Your task is to copy the lines of the data below from the line holding "Task: Open the Bot Settings menu item" through the line holding "This screenshot has width=569, height=520.", inclusive, exactly and with nothing added.

* **PROVIDED RECORDS**:
═══

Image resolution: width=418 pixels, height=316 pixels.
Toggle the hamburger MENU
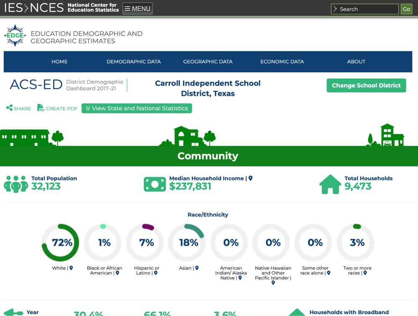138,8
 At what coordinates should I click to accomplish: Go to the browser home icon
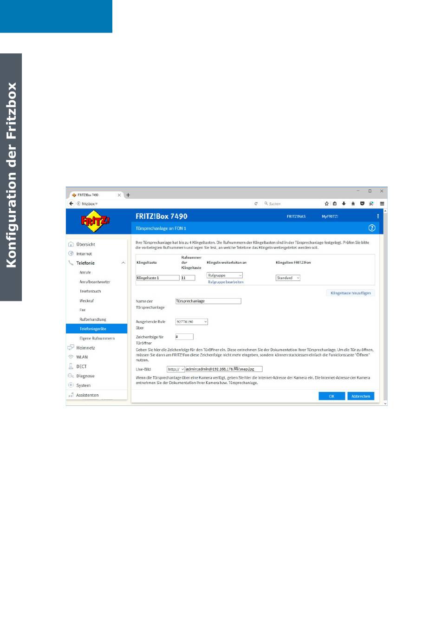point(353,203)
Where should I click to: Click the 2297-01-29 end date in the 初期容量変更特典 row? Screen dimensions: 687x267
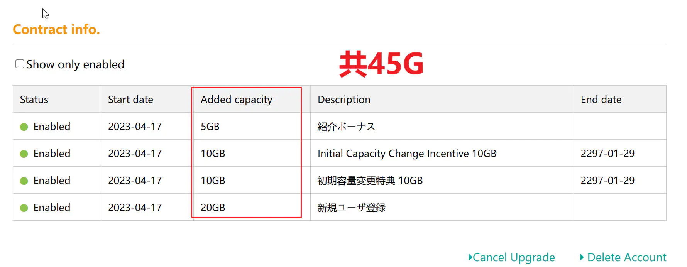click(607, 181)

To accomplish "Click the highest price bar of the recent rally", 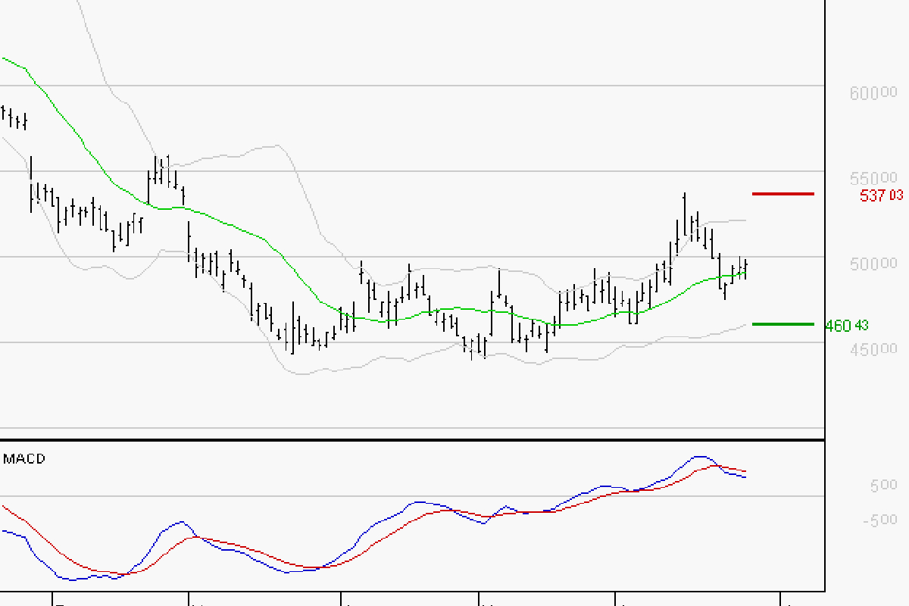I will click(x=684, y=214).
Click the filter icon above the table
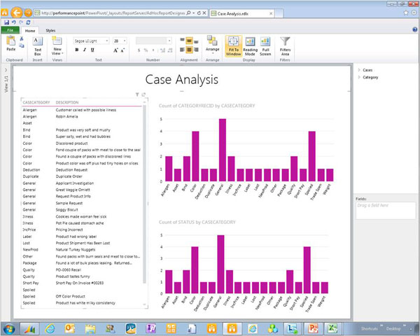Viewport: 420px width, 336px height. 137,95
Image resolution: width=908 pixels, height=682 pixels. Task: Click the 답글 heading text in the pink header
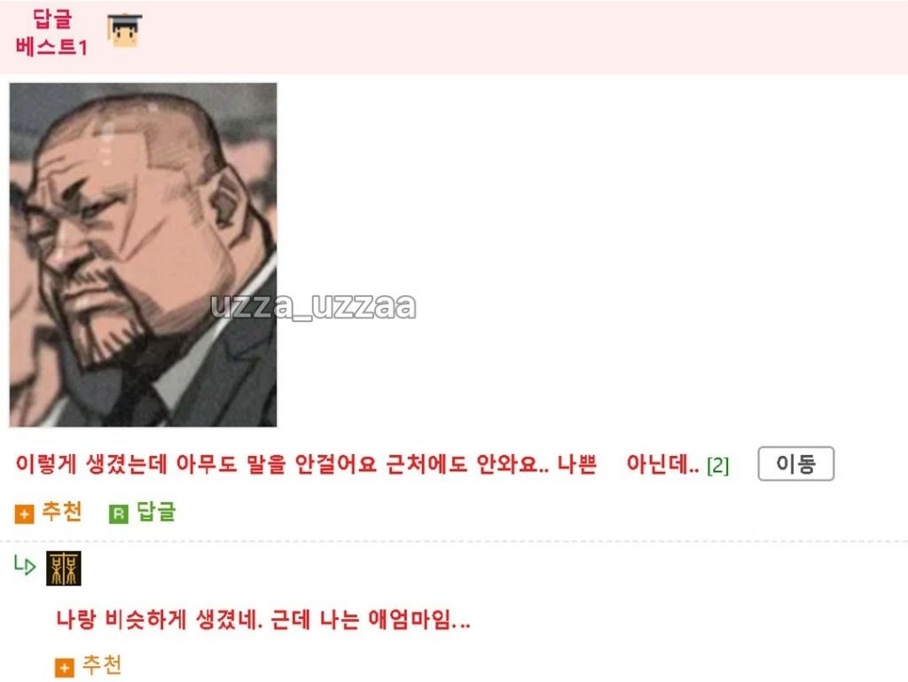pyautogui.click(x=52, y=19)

═══

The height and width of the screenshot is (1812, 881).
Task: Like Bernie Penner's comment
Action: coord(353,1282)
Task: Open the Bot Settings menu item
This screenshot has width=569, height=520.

═══

* **SOLUTION FOR THIS TASK**:
Task: Open the Bot Settings menu item
This screenshot has width=569, height=520.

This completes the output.